If you ever played football yourself, you probably did the shuttle run. The shuttle run trains players to change speed and direction, which is extremely important for football. Players must line up along one line, run full speed for 10 yards, stop, turn and run full speed back to the starting point. The players are to repeat the exercise, but the second time they must run 20-yards. They must run full speed for 20 yards, stop, turn and run full speed back to the starting point. After the 20-yard shuttle, repeat this exercise again, but run 30 yards and back. Set the pace and distance according to the age group - younger players should naturally run shorter distances. You can also use cones or markers to outline the distances.
Body Weight Training
Body weight exercises are fantastic for youth players at all age divisions. These exercises do not require any equipment at all. Planks, situps, crunches, pushups, and pullups are all great for kids. Also exercises such as bear crawls, mountain climbers and burpees help develop both upper body and lower body strength and are perfect for youth players that are ages 9 or older.
Agility drills will help the kids develop body control, footwork and other key motor skills that are essential to playing football. You can use both cone drills and agility ladders to develop agility skills. For the ladder drills, you can line the youth players up and make them run through the ladder while making sure that each foot steps into each ladder box. You can also make them jump hop scotch through the ladder boxes. For the cone drills, you can set them up in a zig-zag patter with about 1-yard distance between each cone, and make the players run through the cone course in a back and forth pattern.

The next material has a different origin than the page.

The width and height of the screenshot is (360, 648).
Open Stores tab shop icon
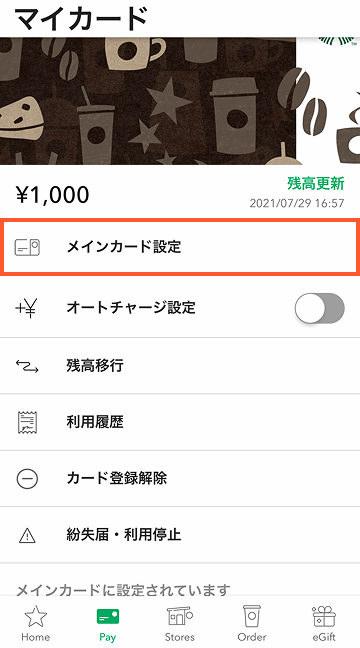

Focus on technique and ensure that players are moving in a proper fashion to reduce injury. Teach the fundamentals and purpose for each exercise and cap the exercise at the proper duration to prevent injury and extreme fatigue. Be sure to express the importance of hydration while making sure that the players are drinking enough fluids before and during the exercises. Be on the lookout for all signs of injury, dehydration and extreme fatigue to ensure player safety.